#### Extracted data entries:
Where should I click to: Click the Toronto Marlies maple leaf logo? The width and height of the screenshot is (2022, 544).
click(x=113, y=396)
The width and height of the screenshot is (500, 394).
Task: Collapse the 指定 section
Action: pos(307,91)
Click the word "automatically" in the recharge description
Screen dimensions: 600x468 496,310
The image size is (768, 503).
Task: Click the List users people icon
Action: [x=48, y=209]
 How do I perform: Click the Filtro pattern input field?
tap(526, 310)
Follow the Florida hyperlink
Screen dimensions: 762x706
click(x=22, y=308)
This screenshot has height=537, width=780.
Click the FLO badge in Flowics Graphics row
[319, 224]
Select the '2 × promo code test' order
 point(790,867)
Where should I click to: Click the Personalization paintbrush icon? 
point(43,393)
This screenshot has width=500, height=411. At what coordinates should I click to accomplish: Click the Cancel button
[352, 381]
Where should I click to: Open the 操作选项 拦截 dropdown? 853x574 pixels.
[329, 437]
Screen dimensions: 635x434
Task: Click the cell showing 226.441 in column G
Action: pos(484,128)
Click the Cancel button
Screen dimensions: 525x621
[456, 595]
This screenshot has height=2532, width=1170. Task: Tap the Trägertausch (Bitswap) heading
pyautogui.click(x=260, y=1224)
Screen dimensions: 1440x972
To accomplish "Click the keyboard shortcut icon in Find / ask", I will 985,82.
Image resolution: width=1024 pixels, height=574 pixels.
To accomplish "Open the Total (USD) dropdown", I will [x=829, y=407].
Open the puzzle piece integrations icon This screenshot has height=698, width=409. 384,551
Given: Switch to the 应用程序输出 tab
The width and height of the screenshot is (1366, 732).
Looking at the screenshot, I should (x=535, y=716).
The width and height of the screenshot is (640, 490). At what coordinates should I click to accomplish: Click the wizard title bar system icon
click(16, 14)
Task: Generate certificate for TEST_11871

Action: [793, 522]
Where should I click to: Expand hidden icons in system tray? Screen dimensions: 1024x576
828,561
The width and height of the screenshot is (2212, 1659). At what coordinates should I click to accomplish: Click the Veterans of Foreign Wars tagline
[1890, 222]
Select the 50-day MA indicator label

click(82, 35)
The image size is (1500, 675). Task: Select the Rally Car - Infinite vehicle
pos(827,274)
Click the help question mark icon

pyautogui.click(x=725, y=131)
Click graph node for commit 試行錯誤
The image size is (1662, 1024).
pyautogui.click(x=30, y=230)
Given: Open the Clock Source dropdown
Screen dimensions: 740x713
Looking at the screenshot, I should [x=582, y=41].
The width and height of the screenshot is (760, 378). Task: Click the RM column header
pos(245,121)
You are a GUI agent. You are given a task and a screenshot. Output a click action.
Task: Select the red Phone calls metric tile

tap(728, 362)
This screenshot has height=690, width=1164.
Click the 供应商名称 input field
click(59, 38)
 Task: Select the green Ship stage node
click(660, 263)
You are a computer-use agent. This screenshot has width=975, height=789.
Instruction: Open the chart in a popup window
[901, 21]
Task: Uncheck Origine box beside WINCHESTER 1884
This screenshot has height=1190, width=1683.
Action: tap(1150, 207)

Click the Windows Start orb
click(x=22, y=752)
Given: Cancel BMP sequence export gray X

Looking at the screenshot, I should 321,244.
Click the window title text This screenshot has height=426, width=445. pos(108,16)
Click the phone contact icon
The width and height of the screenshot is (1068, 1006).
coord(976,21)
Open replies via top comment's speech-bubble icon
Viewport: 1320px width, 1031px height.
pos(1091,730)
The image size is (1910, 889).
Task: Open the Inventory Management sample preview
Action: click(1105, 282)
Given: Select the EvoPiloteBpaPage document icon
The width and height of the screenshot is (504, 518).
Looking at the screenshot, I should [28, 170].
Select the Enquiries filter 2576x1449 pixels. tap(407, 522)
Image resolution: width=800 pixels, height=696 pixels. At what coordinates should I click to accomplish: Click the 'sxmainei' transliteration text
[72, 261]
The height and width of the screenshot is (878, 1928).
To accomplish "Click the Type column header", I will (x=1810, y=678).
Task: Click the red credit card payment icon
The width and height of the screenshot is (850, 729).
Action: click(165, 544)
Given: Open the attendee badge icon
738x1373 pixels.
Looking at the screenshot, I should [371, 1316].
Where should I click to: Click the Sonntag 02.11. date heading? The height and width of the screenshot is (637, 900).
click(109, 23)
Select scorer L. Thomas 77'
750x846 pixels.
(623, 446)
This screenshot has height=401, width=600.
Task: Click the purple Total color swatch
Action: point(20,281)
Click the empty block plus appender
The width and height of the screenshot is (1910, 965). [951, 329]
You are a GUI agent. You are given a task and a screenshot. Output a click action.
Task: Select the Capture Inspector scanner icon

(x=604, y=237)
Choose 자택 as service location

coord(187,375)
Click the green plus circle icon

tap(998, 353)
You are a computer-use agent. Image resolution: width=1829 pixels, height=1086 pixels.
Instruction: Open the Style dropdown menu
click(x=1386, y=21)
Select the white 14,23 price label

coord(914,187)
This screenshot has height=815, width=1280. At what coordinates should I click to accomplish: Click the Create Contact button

#### ACTIVITY:
Would you output, from the records above, exactly the run of lines that starts at the line containing "Screen dimensions: 525x621" and ends at the line containing "Task: Uncheck Origine", and only that run?

#### TASK RESULT:
Screen dimensions: 525x621
[456, 595]
This screenshot has height=2532, width=1170. Task: Tap the Trägertausch (Bitswap) heading
pyautogui.click(x=260, y=1224)
Screen dimensions: 1440x972
To accomplish "Click the keyboard shortcut icon in Find / ask", I will 985,82.
Image resolution: width=1024 pixels, height=574 pixels.
To accomplish "Open the Total (USD) dropdown", I will [x=829, y=407].
Open the puzzle piece integrations icon This screenshot has height=698, width=409. 384,551
Given: Switch to the 应用程序输出 tab
The width and height of the screenshot is (1366, 732).
Looking at the screenshot, I should (x=535, y=716).
The width and height of the screenshot is (640, 490). At what coordinates should I click to accomplish: Click the wizard title bar system icon
click(16, 14)
Task: Generate certificate for TEST_11871

Action: [793, 522]
Where should I click to: Expand hidden icons in system tray? Screen dimensions: 1024x576
828,561
The width and height of the screenshot is (2212, 1659). At what coordinates should I click to accomplish: Click the Veterans of Foreign Wars tagline
[1890, 222]
Select the 50-day MA indicator label

click(82, 35)
The image size is (1500, 675). Task: Select the Rally Car - Infinite vehicle
pos(827,274)
Click the help question mark icon

pyautogui.click(x=725, y=131)
Click graph node for commit 試行錯誤
The image size is (1662, 1024).
pyautogui.click(x=30, y=230)
Given: Open the Clock Source dropdown
Screen dimensions: 740x713
Looking at the screenshot, I should [x=582, y=41].
The width and height of the screenshot is (760, 378). Task: Click the RM column header
pos(245,121)
You are a GUI agent. You are given a task and a screenshot. Output a click action.
Task: Select the red Phone calls metric tile

tap(728, 362)
This screenshot has height=690, width=1164.
Click the 供应商名称 input field
click(59, 38)
 Task: Select the green Ship stage node
click(660, 263)
You are a computer-use agent. This screenshot has width=975, height=789.
Instruction: Open the chart in a popup window
[901, 21]
Task: Uncheck Origine box beside WINCHESTER 1884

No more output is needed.